Abstract
In this thesis, both intensity and feature based automatic image registration approaches are addressed. In the first contribution of this thesis, the performance of both mutual information (MI) and cross-cumulative residual entropy (CCRE) as similarity measures are investigated in intensity based remote sensing image registration with Newton's gradient descent optimization algorithm. Although MI is the most popular choice for a similarity measure, the recently introduced CCRE measure was shown to be better than MI for multi-modal medical image registration. A Parzen-window approximation is applied to MI and CCRE to calculate their approximate gradients. Experimental results show that, for the case of registering several pairs of multi-modal images, including SAR, with a variety of affine deformations, CCRE provides superior performance to MI in terms of accuracy and success rate.

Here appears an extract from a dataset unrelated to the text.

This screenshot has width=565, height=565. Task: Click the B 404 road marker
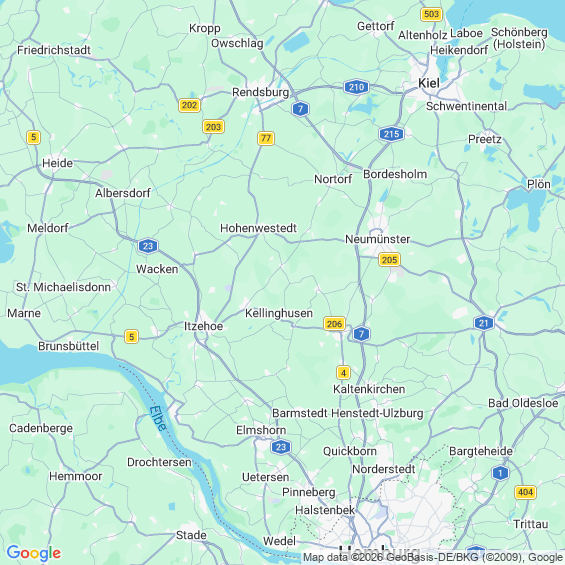point(525,492)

In the second contribution of this thesis, a novel extension to the Parzen-window approximated maximization of similarity measures (MI & CCRE) is proposed which involves applying partial volume interpolation in the calculation of the gradients of the similarity measure. A new efficient implementation is also proposed which not only improves the computation time of MI and CCRE with partial volume interpolation but also improves the computation time of MI and CCRE. It is shown that introducing partial volume interpolation improves the performance of both CCRE and MI in terms of registration robustness and accuracy on the same set of data that was used to compare the performance of CCRE and MI.
In the third contribution of this thesis, several issues of the scale invariant feature transform (SIFT), which is the most popular feature based image registration method, with multi-modal remote sensing images are addressed and their possible solutions are proposed. As the SIFT method is not designed for multi-modal images, it suffers very poor performance when registering multi-modal remote sensing images. The proposed modifications, collectively called MM-SIFT, have improved the reliability and robustness of the SIFT method for a variety of geometrical deformations (e.g., rotation, shear, scale, etc.) with multi-modal remote sensing images by a big margin. This improvement is verified on four sets of multi-modal images each containing several spectral bands.